Extracted records:
* * *

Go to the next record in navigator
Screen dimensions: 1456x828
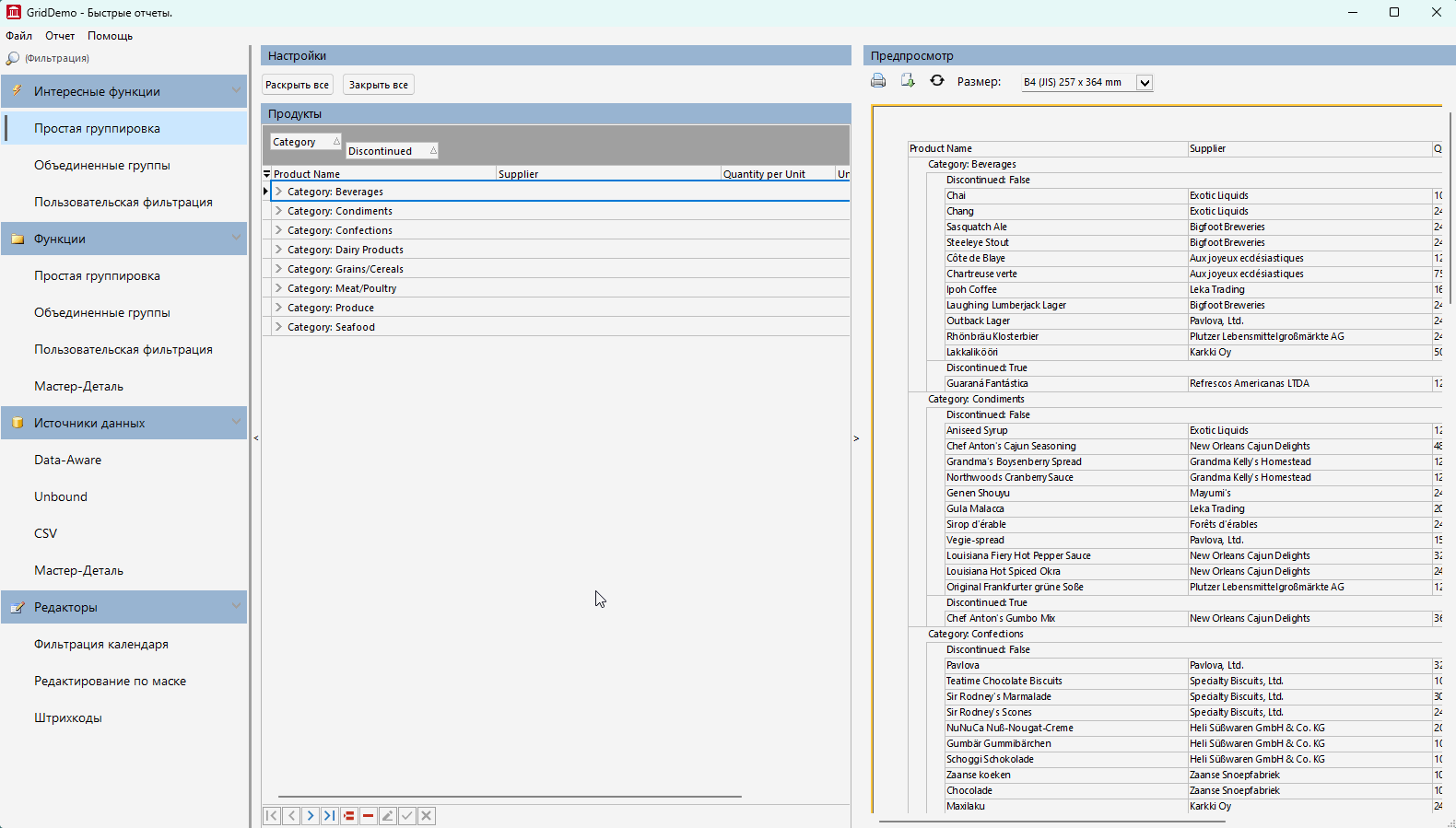click(311, 816)
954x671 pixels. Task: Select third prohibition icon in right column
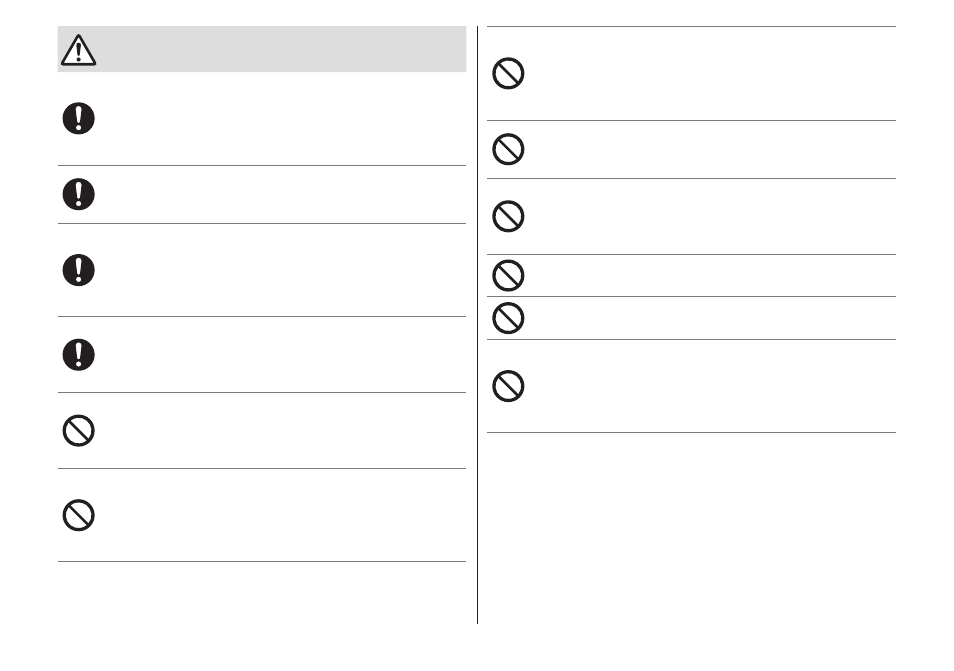(508, 216)
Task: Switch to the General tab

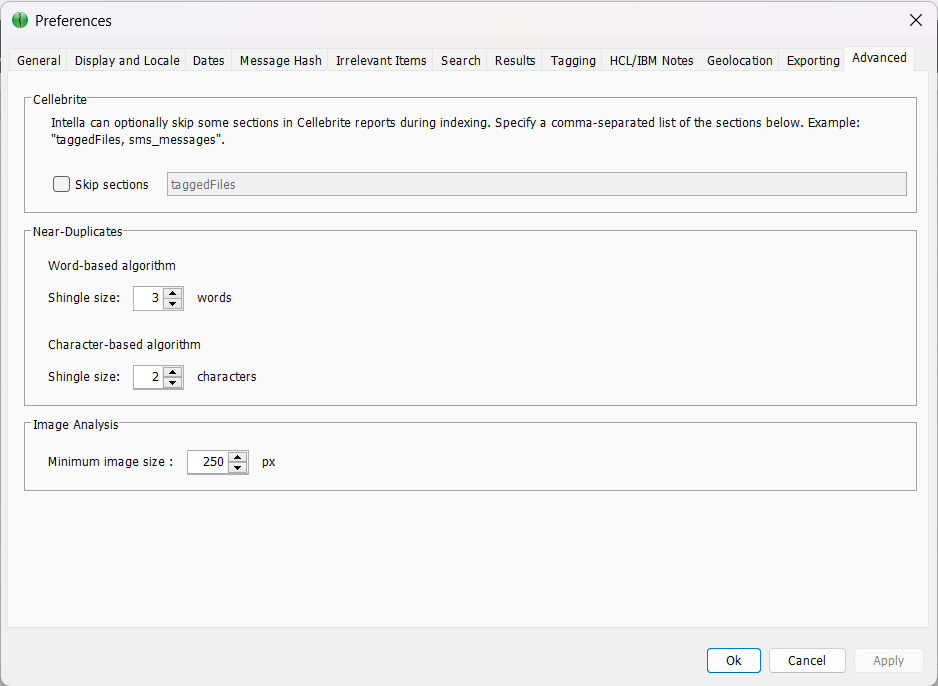Action: point(39,60)
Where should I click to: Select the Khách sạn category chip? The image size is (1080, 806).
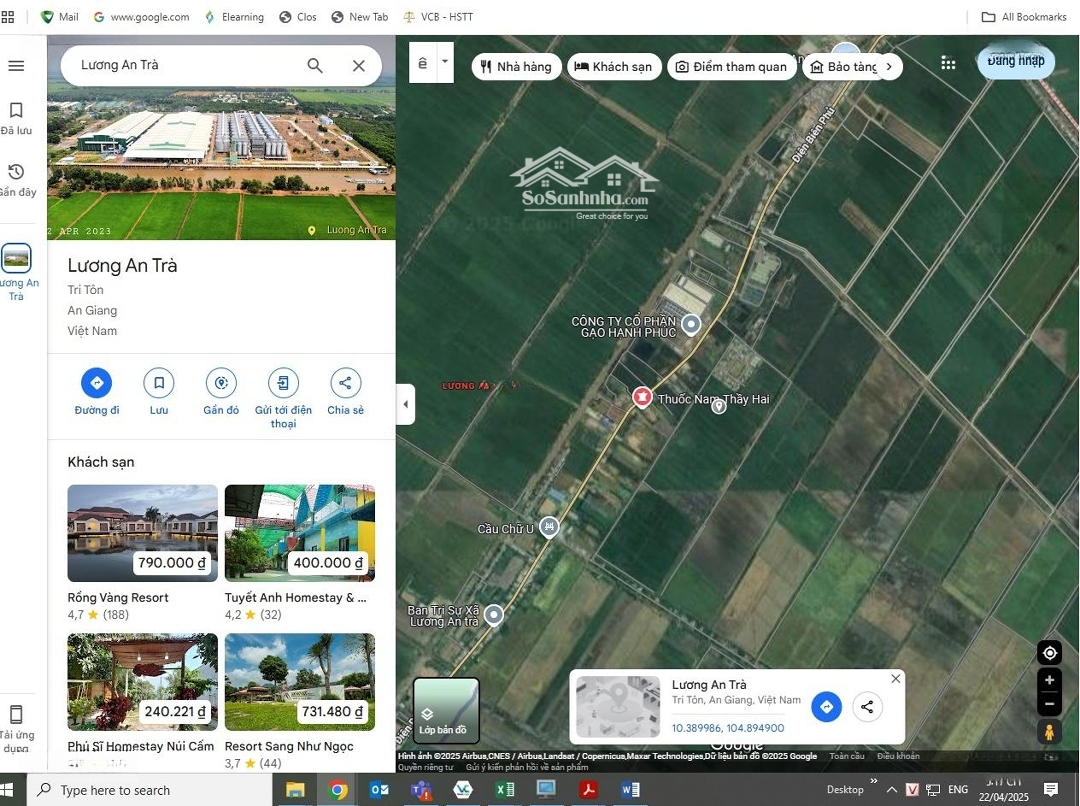(613, 66)
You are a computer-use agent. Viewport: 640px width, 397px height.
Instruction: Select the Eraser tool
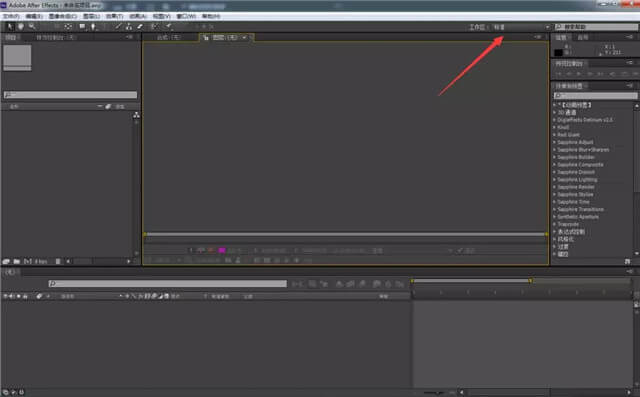tap(140, 27)
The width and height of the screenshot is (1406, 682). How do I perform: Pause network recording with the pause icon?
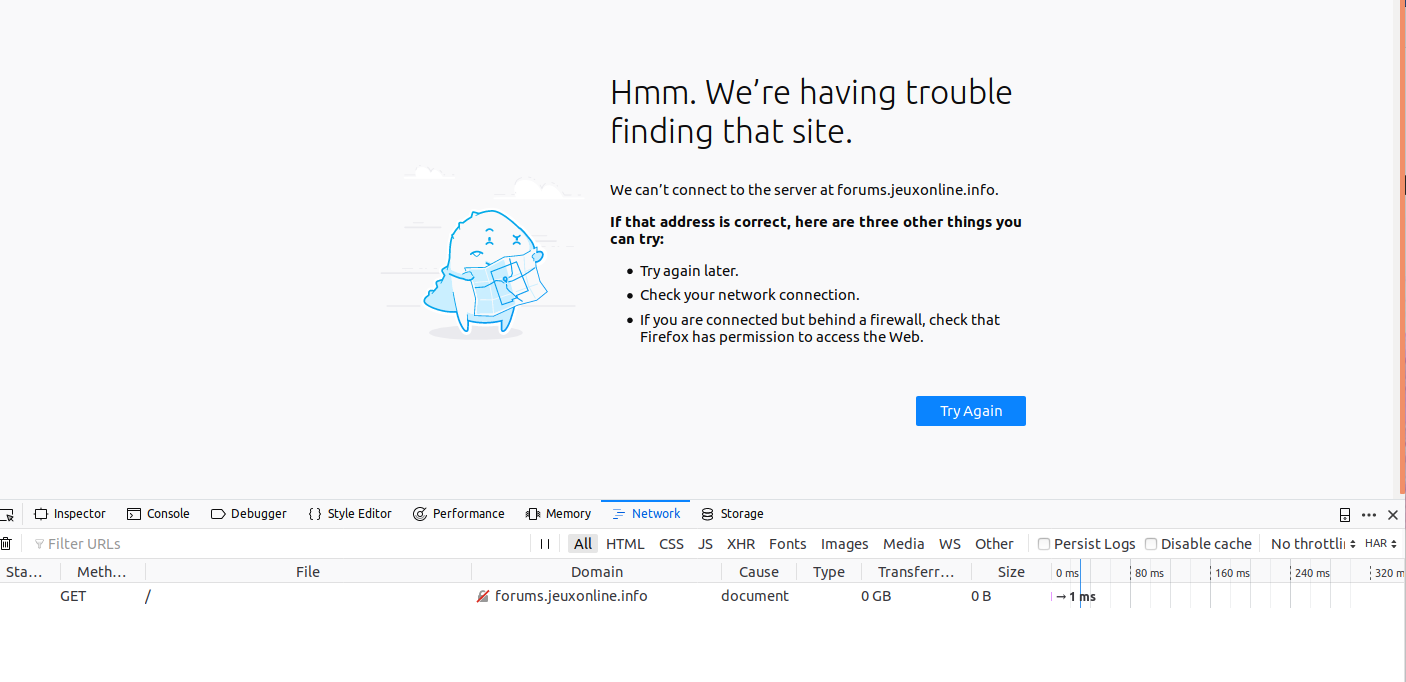tap(545, 544)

* * *

WHAT TO DO:
In the answer, the lines from the one containing "You are a computer-use" to the end of the records above must be written out exactly, both ends included; the pictures must not appear.

FINAL ANSWER:
You are a computer-use agent. Viewport: 640px width, 397px height.
Instruction: Select the Eraser tool
tap(140, 27)
The width and height of the screenshot is (1406, 682). How do I perform: Pause network recording with the pause icon?
tap(545, 544)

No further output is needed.